Work order: Look through the data below. Pick out the lines holding the string "computer".

Records from a data source
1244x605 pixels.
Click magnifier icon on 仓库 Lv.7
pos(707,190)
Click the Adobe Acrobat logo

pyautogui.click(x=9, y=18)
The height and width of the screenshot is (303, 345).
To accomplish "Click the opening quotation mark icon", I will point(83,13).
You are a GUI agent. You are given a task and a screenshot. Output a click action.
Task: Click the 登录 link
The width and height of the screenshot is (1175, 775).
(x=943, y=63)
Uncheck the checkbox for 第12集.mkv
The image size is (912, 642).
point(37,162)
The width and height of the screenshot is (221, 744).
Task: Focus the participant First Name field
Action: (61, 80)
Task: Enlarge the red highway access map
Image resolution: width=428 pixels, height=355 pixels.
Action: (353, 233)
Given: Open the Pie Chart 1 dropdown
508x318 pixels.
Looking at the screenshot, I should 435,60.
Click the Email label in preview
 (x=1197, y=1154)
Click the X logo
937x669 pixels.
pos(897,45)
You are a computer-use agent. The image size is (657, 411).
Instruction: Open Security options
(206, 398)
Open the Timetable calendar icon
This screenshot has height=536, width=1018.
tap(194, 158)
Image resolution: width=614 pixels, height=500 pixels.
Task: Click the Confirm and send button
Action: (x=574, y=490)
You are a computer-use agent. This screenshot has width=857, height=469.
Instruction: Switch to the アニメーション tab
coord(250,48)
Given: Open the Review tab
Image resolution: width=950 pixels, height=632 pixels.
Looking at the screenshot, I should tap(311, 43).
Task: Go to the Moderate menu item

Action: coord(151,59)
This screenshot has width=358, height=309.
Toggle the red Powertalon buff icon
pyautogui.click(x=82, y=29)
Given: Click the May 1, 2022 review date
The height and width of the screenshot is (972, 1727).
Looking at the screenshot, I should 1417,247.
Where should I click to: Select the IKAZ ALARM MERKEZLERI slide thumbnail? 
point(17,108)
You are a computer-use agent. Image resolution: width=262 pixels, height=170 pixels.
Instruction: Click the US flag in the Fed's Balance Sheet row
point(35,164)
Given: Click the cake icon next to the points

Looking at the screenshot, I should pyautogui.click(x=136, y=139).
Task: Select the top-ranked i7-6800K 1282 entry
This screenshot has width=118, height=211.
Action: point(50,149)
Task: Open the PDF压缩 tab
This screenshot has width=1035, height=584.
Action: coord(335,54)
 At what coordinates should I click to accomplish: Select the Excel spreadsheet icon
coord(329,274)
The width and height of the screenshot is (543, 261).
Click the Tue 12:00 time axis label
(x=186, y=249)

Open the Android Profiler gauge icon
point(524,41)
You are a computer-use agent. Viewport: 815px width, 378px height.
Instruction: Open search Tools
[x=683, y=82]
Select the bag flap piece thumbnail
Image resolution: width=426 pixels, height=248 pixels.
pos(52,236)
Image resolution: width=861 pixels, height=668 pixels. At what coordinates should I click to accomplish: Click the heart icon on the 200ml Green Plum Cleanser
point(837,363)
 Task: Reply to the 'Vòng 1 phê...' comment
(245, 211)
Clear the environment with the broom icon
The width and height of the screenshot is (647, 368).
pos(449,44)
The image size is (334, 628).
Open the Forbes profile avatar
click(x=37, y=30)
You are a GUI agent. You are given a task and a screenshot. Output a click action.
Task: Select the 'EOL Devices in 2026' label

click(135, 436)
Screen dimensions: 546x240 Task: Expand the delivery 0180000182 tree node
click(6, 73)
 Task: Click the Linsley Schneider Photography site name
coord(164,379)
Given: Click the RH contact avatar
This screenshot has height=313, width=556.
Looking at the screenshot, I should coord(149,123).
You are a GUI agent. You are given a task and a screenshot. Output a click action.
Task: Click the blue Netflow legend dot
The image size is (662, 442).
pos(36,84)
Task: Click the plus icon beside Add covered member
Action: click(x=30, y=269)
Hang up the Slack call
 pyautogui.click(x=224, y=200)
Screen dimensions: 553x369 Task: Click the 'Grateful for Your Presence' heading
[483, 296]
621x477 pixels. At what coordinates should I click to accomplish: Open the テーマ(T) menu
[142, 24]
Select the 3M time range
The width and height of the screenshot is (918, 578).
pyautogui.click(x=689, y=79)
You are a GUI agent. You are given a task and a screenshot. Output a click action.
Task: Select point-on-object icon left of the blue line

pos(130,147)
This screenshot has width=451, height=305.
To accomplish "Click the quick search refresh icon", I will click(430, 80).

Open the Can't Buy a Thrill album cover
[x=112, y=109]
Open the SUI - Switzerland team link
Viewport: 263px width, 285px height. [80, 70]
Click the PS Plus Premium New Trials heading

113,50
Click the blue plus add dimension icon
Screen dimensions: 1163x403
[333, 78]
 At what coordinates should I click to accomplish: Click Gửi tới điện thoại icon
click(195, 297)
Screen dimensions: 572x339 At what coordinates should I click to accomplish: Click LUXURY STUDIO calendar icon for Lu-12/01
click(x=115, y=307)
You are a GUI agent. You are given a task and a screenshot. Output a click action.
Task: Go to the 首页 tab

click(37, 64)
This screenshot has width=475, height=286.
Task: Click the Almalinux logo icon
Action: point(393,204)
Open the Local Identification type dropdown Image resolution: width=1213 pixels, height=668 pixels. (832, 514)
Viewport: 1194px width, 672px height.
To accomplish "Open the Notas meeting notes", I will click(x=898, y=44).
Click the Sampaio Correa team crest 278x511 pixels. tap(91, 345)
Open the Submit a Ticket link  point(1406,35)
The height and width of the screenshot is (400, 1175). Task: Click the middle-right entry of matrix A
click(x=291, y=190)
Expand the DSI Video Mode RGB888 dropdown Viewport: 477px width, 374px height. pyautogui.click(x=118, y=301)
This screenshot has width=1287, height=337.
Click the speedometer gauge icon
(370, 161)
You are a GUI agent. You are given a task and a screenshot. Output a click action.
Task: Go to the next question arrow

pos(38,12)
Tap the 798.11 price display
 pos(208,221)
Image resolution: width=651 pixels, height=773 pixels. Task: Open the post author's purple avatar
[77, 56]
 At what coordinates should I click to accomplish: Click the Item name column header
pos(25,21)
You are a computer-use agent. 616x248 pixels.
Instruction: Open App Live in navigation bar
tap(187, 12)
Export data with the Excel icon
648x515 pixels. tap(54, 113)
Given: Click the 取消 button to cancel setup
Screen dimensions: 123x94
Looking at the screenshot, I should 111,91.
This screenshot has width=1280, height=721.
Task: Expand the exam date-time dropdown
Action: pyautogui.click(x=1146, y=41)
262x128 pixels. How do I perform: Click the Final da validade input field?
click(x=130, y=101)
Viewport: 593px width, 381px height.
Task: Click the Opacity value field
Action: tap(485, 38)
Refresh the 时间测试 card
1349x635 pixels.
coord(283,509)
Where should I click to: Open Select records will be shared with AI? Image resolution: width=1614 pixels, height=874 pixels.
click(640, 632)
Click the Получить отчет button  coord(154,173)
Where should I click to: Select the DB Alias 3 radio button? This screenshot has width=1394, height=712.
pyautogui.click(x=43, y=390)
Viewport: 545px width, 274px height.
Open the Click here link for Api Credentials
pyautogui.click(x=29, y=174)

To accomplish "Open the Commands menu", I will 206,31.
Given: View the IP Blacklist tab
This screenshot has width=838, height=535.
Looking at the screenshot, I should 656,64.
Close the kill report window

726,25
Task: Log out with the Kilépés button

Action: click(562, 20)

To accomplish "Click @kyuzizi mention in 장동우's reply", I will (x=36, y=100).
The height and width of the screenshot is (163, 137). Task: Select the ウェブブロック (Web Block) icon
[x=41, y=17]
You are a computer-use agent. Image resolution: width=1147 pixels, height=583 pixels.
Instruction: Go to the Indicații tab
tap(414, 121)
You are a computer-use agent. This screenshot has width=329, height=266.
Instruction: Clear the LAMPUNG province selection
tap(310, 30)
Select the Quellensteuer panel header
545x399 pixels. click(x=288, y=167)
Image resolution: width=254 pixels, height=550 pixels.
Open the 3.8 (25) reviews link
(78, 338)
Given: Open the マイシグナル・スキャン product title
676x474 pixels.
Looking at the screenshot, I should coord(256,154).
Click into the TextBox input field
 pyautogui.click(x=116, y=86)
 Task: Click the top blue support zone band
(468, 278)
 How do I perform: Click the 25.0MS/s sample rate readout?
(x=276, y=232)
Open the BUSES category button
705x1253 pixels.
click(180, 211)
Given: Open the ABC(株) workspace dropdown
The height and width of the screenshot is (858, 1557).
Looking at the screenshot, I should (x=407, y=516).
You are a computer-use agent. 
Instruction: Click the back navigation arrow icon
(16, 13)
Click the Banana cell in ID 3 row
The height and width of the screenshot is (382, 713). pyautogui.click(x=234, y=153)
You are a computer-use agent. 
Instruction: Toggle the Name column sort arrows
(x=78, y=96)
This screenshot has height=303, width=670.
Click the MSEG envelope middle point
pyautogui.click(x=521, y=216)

Solution for this exercise:
You are a computer-use agent. The image size is (657, 411).
You are a computer-use agent. This screenshot has width=857, height=469.
You are a computer-use agent. Image resolution: width=262 pixels, height=170 pixels.
You are a computer-use agent. Viewport: 815px width, 378px height.
You are a computer-use agent. 616x248 pixels.
You are a computer-use agent. Image resolution: width=1147 pixels, height=583 pixels.
You are a computer-use agent. This screenshot has width=329, height=266.
You are a computer-use agent. 
You are a computer-use agent. 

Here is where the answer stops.